Until now, the CDC has recommended the vaccine only for people in specific "high-risk" groups (such as children, the elderly and those with compromised immune systems) and those who may come in contact with high-risk individuals (such as doctors and nurses). If you were, say, 30 and healthy and didn't come into contact with kids, you could be vaccinated but weren't urged to do so.
This year, however, the CDC is urging everyone over the age of 6 months to be vaccinated (with exceptions for people who may be allergic to the vaccine or have had a bad reaction to one in the past).
The change comes, in part, because the H1N1 flu virus hit younger adults particularly hard last year, and that group was unlikely to be vaccinated against flu in previous years.
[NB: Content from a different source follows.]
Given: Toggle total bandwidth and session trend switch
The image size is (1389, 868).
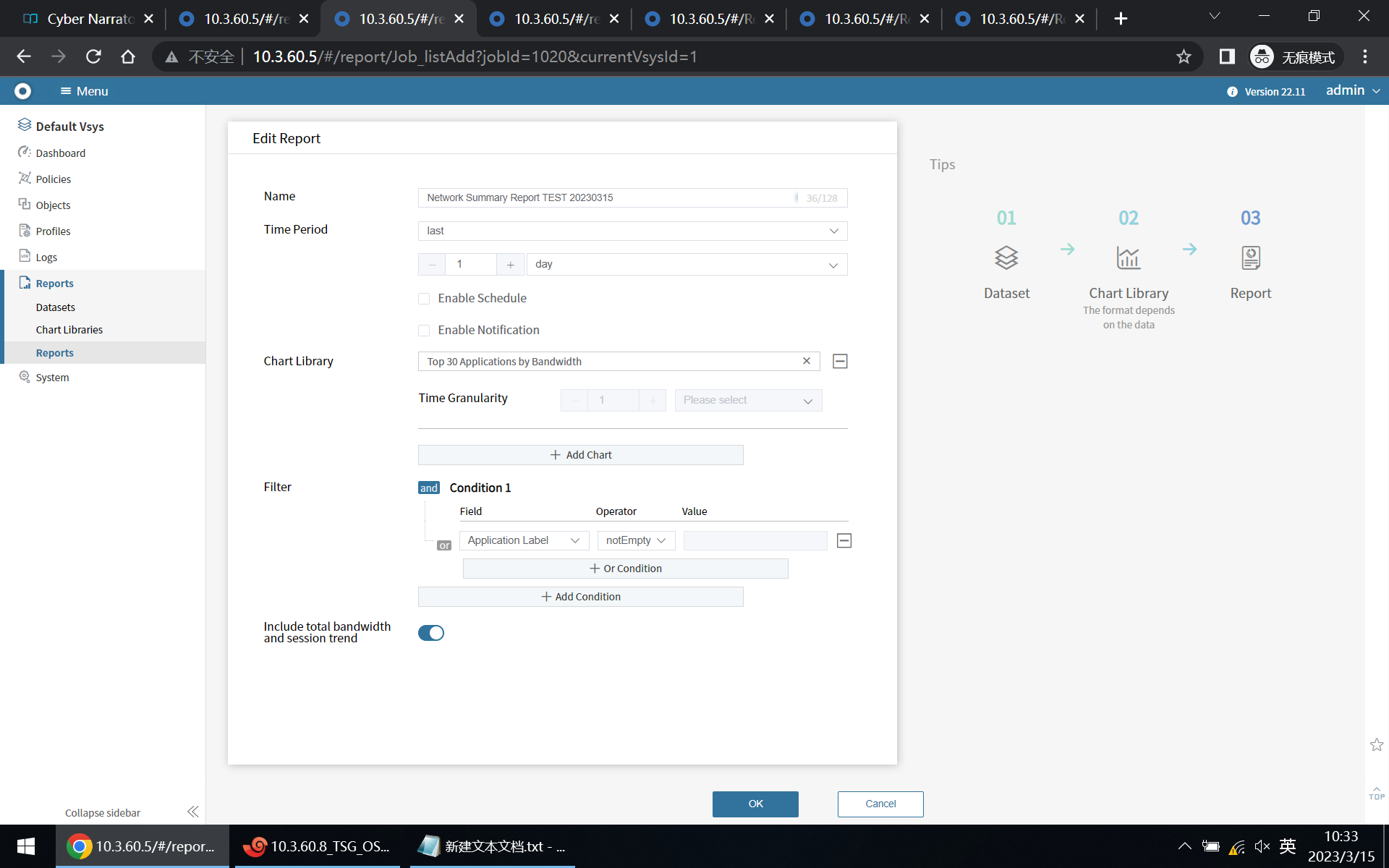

Also, it was sometimes difficult for people to know if they fell into a high-risk group; it's easier just to tell everyone to get the vaccine.
This year's vaccine has been engineered to protect against the flu strains most likely to be troublesome this season: H1N1, H3N2 (a type of influenza A) and an influenza B strain. Even if people were vaccinated against H1N1 and/or last year's seasonal flu, they'll still need to get this year's vaccine.
“In an average year, there are more than 200,000 hospitalizations and more than 35,000 deaths from flu. Many of those would be preventable by simply getting the flu shot,” said David Weber, a medical professor at the University of North Carolina Chapel Hill. “Flu shots are far and away the best way for preventing flu.”